INSTRUCTIONS FOR THE TASK ▸ Quote the cloud storage passage word for word, from "Compliance and eDiscovery" to "store identical data.".

PROVIDED PASSAGE ▸
Organizations often now have a combination of physical, virtual and cloud storage that can be very complicated when it comes to backup and recovery. More than two-thirds of enterprises surveyed are using three or more solutions to backup their data. More than 40 percent of businesses have lost data in the cloud, and their backups would take three days or longer to recover, and fail in two out of three cases.
Compliance and eDiscovery are two areas that are also sometimes given “second order” priority. According to the Symantec survey, 23 percent of organizations have been fined for privacy violations in the cloud last year, and one-third have received eDiscovery requests for cloud information in the past 12 months. Two-thirds of those receiving requests missed their deadlines, potentially leading to fines or compromised legal positions.
Cloud storage provides the advantage of flexibility and the ability to only pay for storage that’s used. But, according to the survey, only 17 percent of businesses polled are using cloud storage, and half say little to none of their data is deduplicated, meaning that they’re paying to store identical data.

ENTRIES SHOWN ▸

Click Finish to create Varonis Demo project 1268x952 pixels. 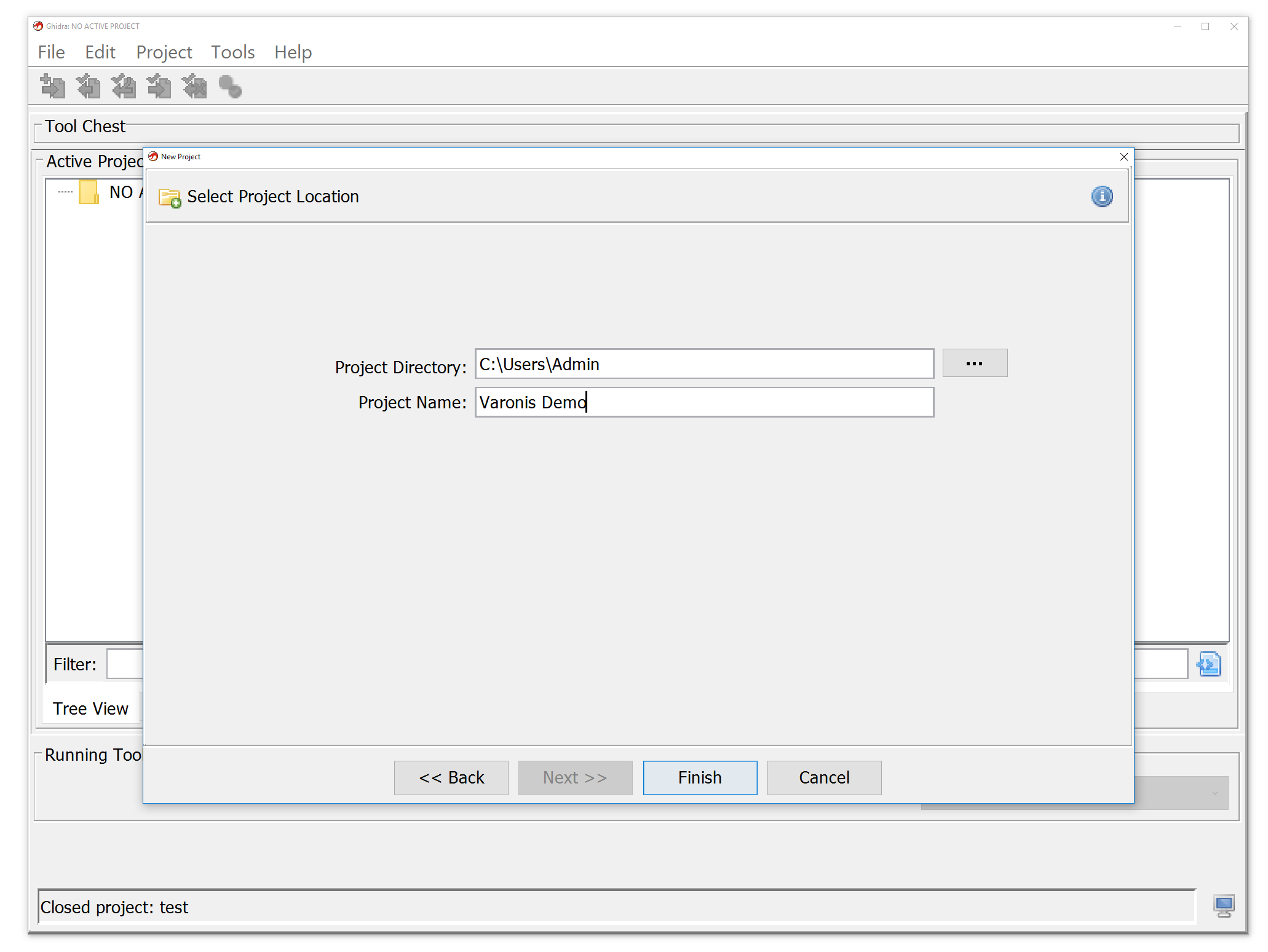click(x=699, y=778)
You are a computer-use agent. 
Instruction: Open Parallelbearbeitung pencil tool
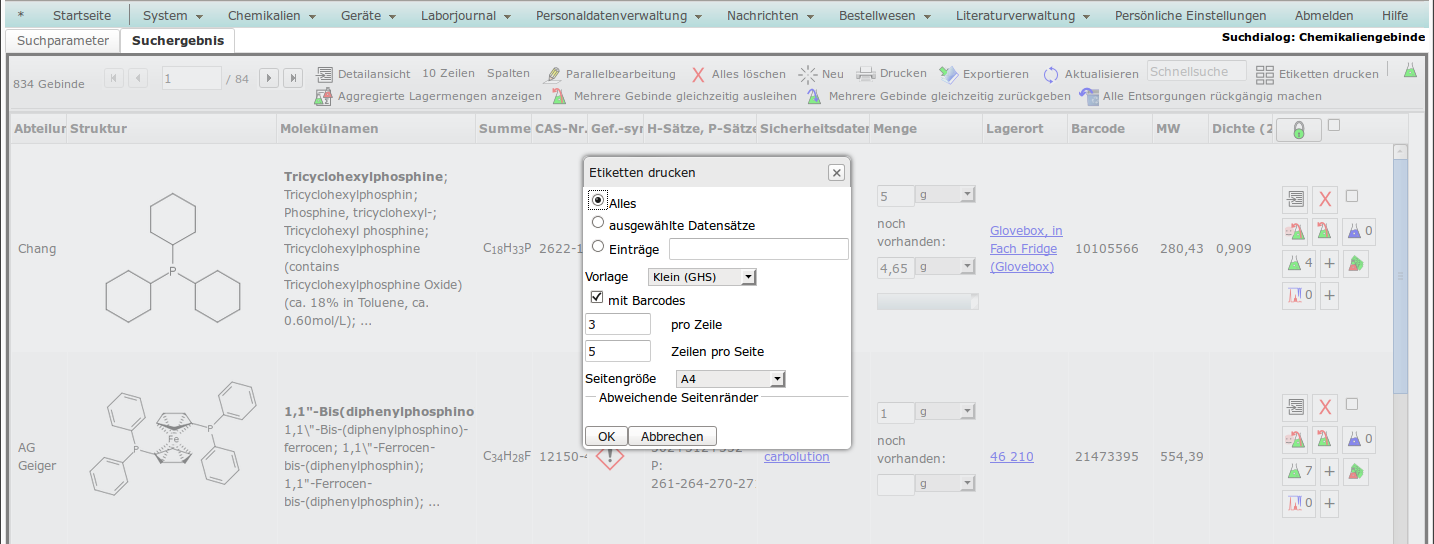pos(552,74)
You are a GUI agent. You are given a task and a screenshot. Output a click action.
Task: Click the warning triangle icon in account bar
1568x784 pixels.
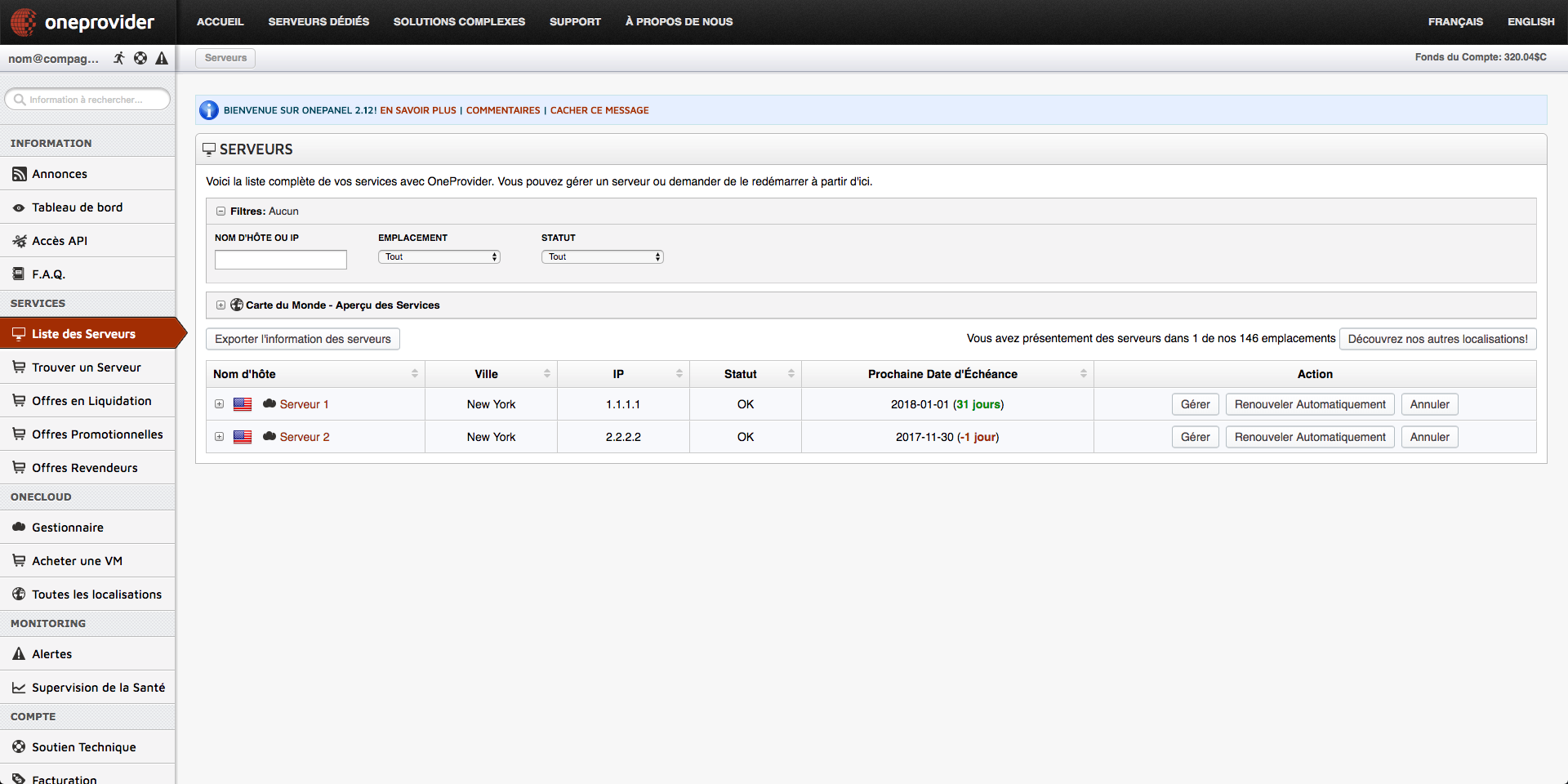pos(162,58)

TASK RESULT ▸
Compliance and eDiscovery are two areas that are also sometimes given “second order” priority. According to the Symantec survey, 23 percent of organizations have been fined for privacy violations in the cloud last year, and one-third have received eDiscovery requests for cloud information in the past 12 months. Two-thirds of those receiving requests missed their deadlines, potentially leading to fines or compromised legal positions.
Cloud storage provides the advantage of flexibility and the ability to only pay for storage that’s used. But, according to the survey, only 17 percent of businesses polled are using cloud storage, and half say little to none of their data is deduplicated, meaning that they’re paying to store identical data.